** WHAT NEEDS TO BE DONE **
Please retype the entries below word for word, passing over every picture.

** AVAILABLE DATA **
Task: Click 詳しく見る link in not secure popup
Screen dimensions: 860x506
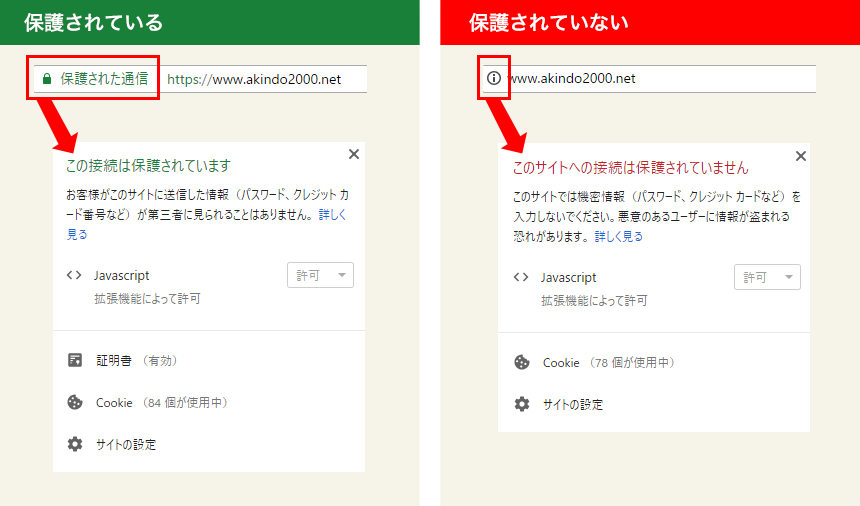Action: [x=619, y=237]
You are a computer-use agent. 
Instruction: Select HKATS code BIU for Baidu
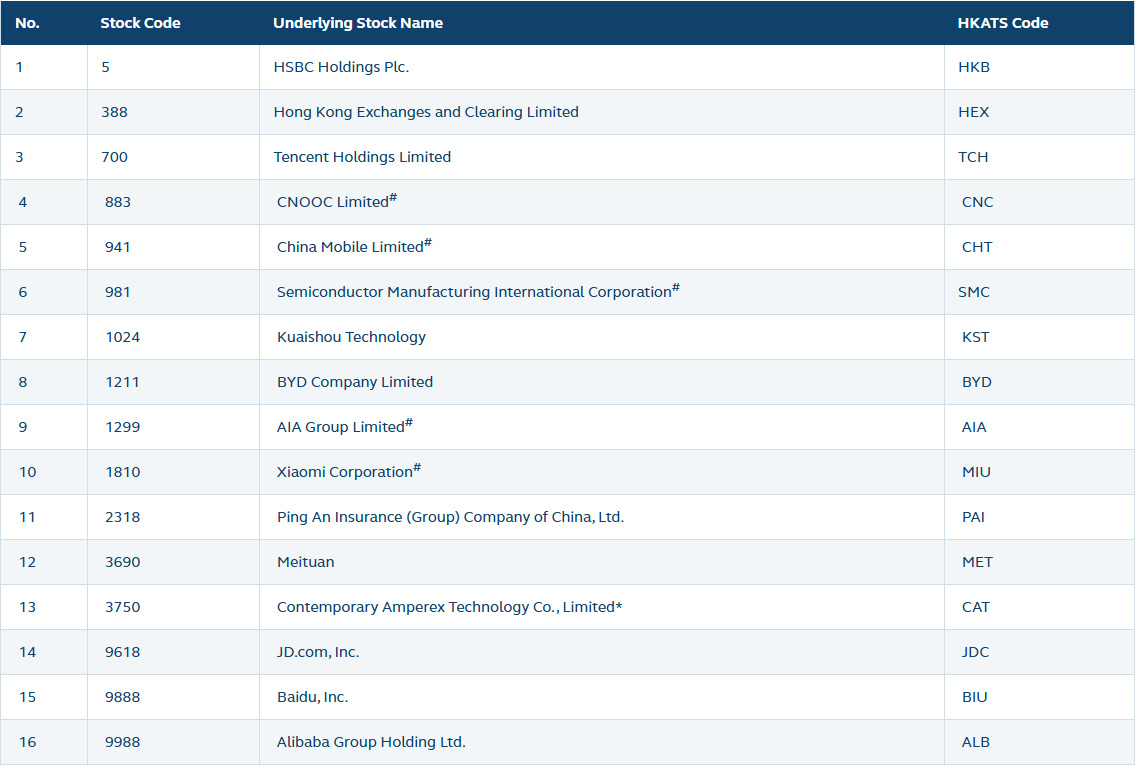click(x=972, y=697)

** RESULT FOR THIS EXERCISE **
Task: Click 詳しく見る link in not secure popup
Screen dimensions: 860x506
Action: [x=619, y=237]
You are a computer-use agent. 
Instruction: Select HKATS code BIU for Baidu
click(x=972, y=697)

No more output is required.